FIRST LOOK AT THE FUTURE OF RACING WITH HISTORIC FIRST DUAL FLYING RACING CAR FLIGHT
Adelaide, South Australia
Alauda Aeronautics, the creator and technical team behind Airspeeder, the world’s first racing series for flying electric cars has made another historic first.
Test flights that include two full-scale electric flying racing cars have been successfully completed in an undisclosed location near Adelaide, South Australia. In doing so, offering a glimpse of what a duel-style race will look like in the forthcoming EXA, remotely-piloted racing series.
These dual-racecraft flights follow successful race-trials in the deserts of South Australia in June and the release of footage that has captivated audiences across the globe.
The forthcoming EXA race series presents the very first iteration of electric flying car racing. It will feature remote-pilots drawn from motorsports and civil and military aviation backgrounds in races that will serve as the feeder for crewed Airspeeder electric flying car Grand Prix, set to take place in 2022.
These historic first flights refine the technology that isn’t just underpinning an entirely new motorsport but will also drive the eVTOL (electric vertical take-off and landing) mobility revolution - an industry that is rapidly growing and is predicted by Morgan Stanley to be worth $1.5 trillion by 2040.
The technical team Alauda Aeronautics is drawn from leaders in Formula 1, performance automotive and aviation. This includes Boeing, Brabham, Mclaren, Jaguar Land Rover and Rolls-Royce. Together they have quickly advanced through three major iterations of the world’s first flying electric race-cars, culminating in the Mk3, a full-scale remotely piloted race-craft.
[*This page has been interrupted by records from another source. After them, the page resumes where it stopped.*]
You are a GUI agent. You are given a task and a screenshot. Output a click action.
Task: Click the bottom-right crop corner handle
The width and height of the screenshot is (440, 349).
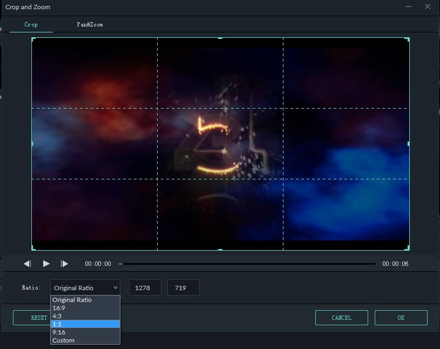pos(408,249)
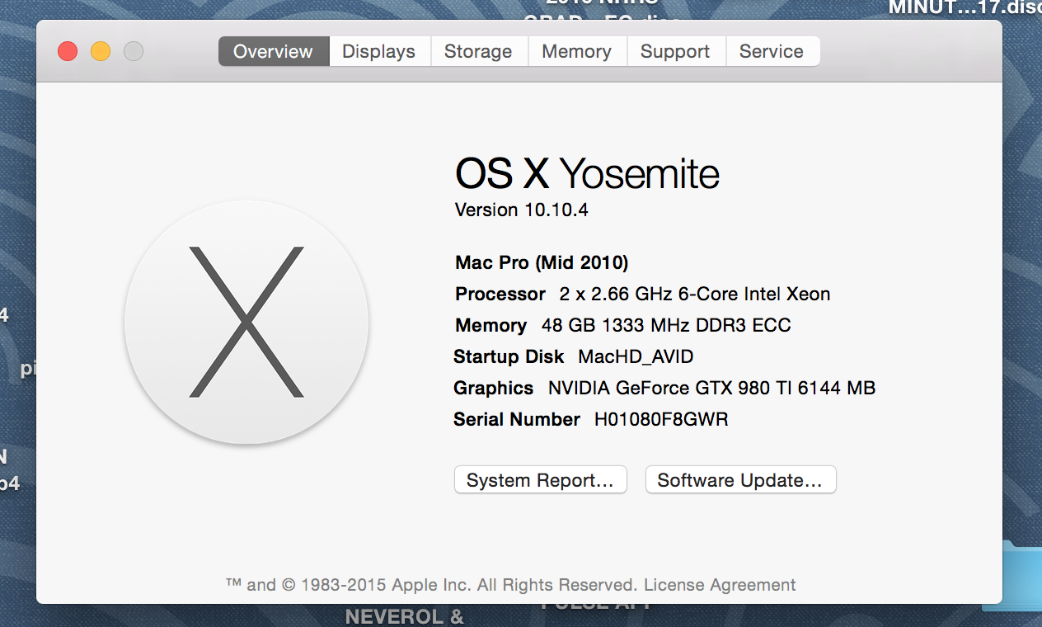Close the About This Mac window

[x=68, y=51]
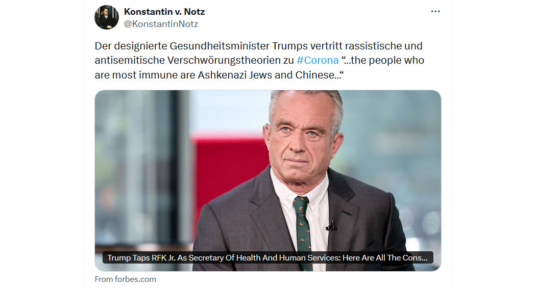
Task: Open the @KonstantinNotz handle profile
Action: click(161, 24)
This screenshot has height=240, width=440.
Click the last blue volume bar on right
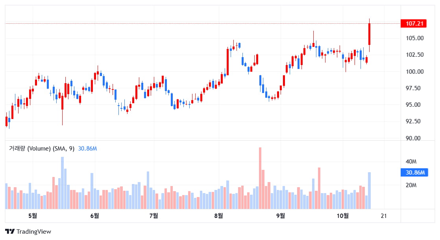coord(370,190)
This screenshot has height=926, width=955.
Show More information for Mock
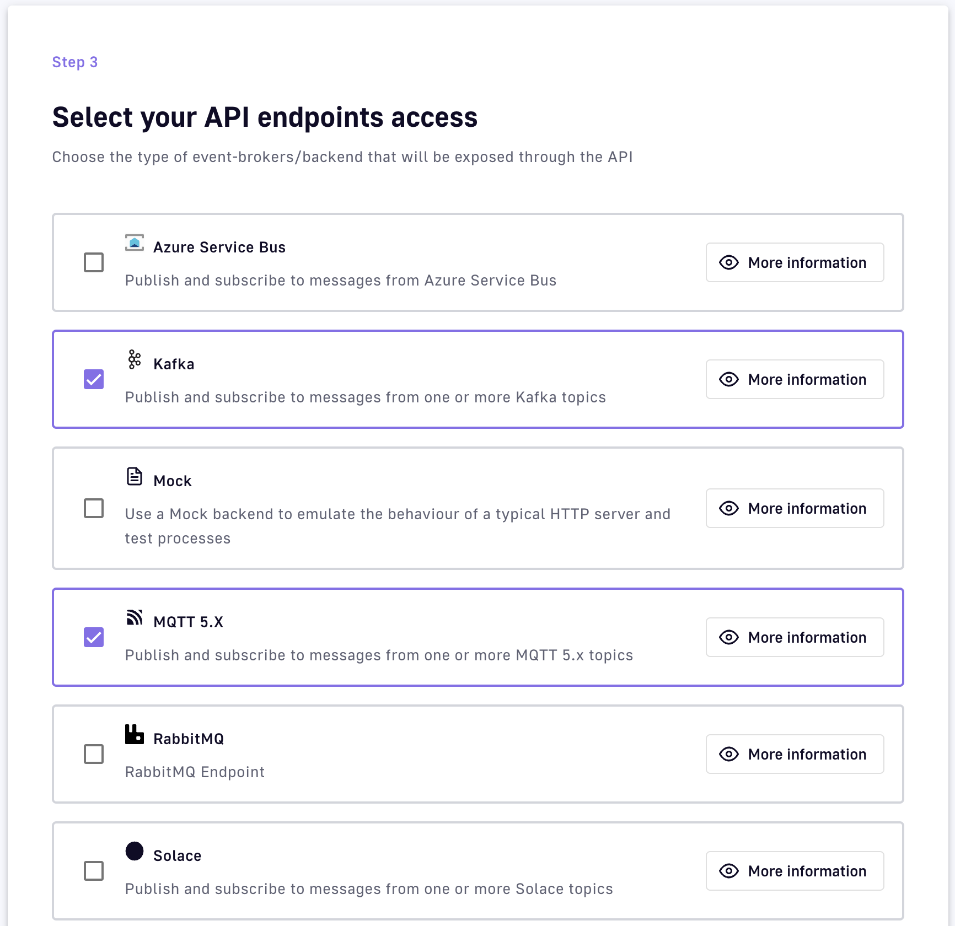point(795,508)
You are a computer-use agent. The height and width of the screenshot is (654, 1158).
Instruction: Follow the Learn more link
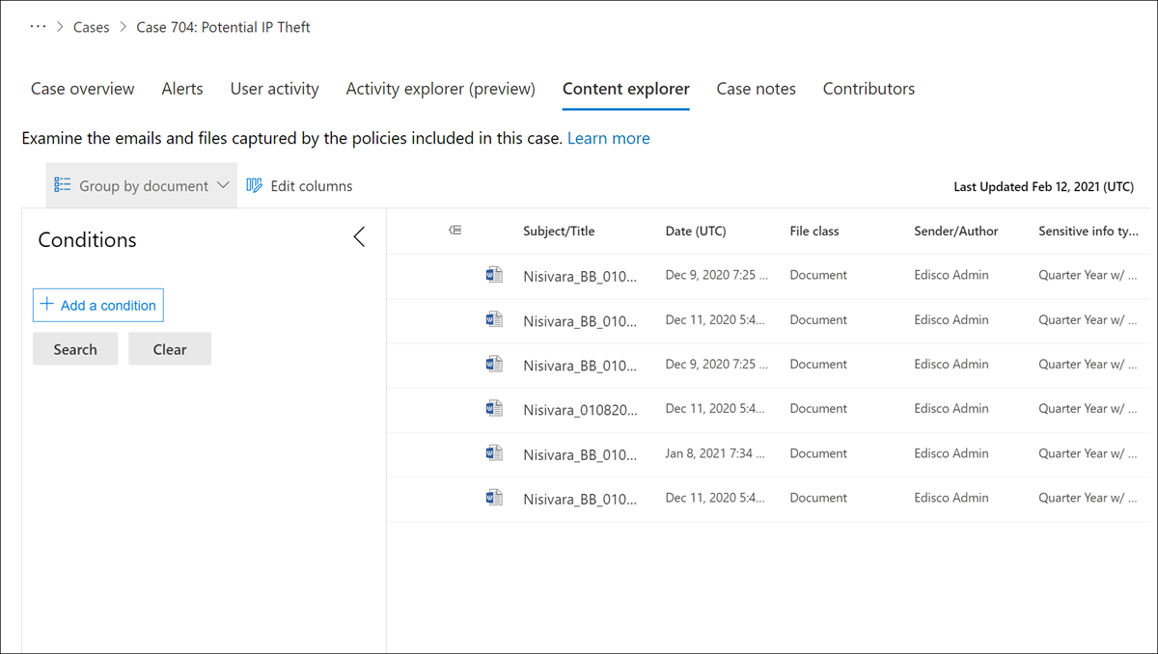pos(608,139)
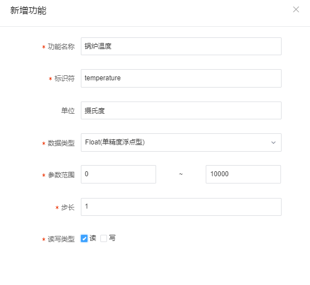Click the 功能名称 field label
Image resolution: width=310 pixels, height=285 pixels.
(61, 47)
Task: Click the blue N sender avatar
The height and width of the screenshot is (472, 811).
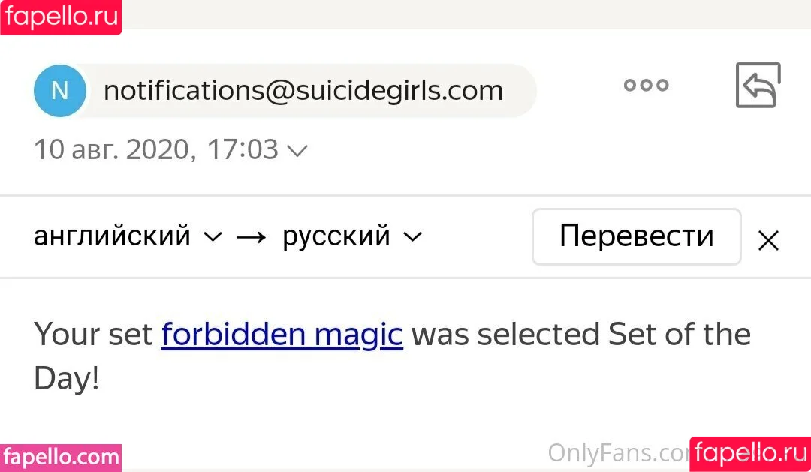Action: (59, 91)
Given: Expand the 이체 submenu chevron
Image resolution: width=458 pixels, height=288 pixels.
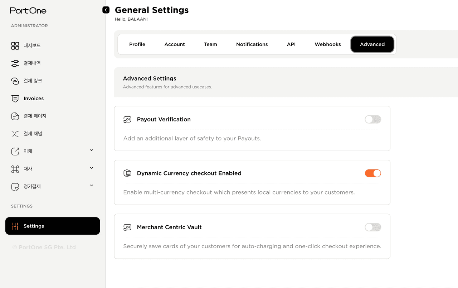Looking at the screenshot, I should [92, 150].

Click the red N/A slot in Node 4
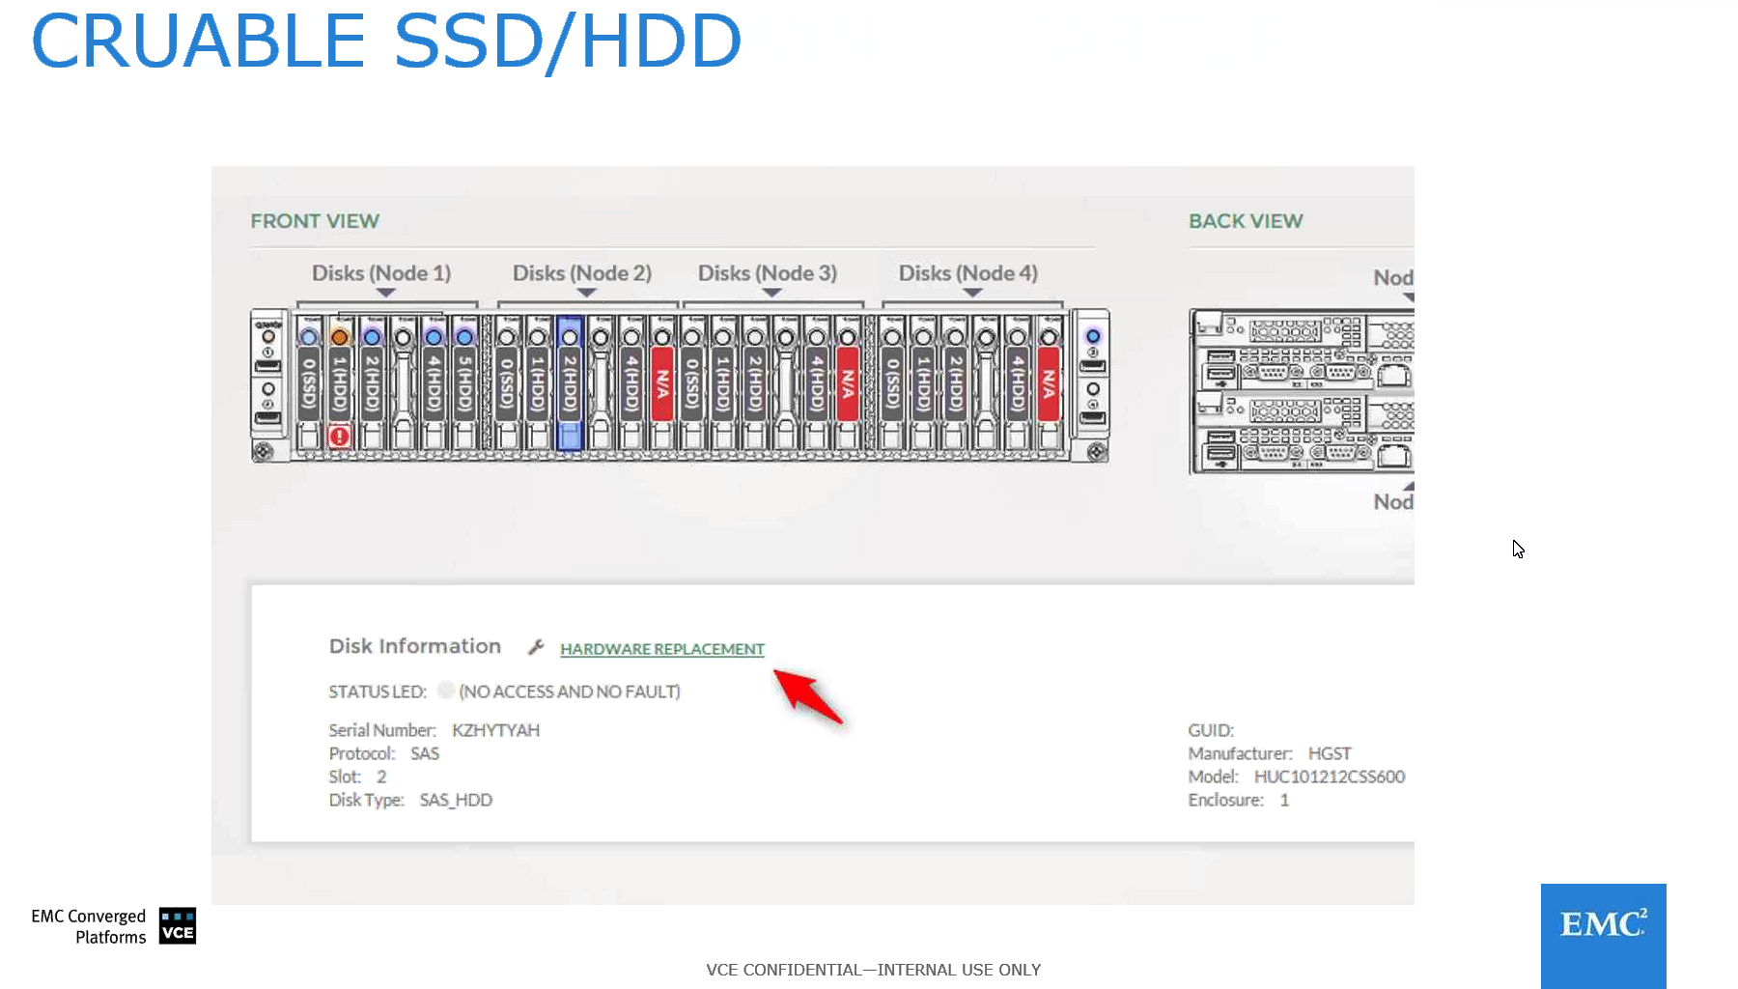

The development of key safety systems is essential to the operation of the sport and the wider industry. This includes the creation of a suite of technologies known as the ‘Virtual Forefield’, with these flights providing the first real-world trial of collision avoidance systems driven by latest LiDAR and Radar technologies.
The flights also provided vital aerodynamic insight to engineers who were able to prove the flight stability of the world’s only racing octocopters in close proximity at significant speed and with the application of aggressive turning angles. Indeed, the maneuverability and rapid hairpin turning potential has been compared to that of an F1 car but with the added vertical dimension.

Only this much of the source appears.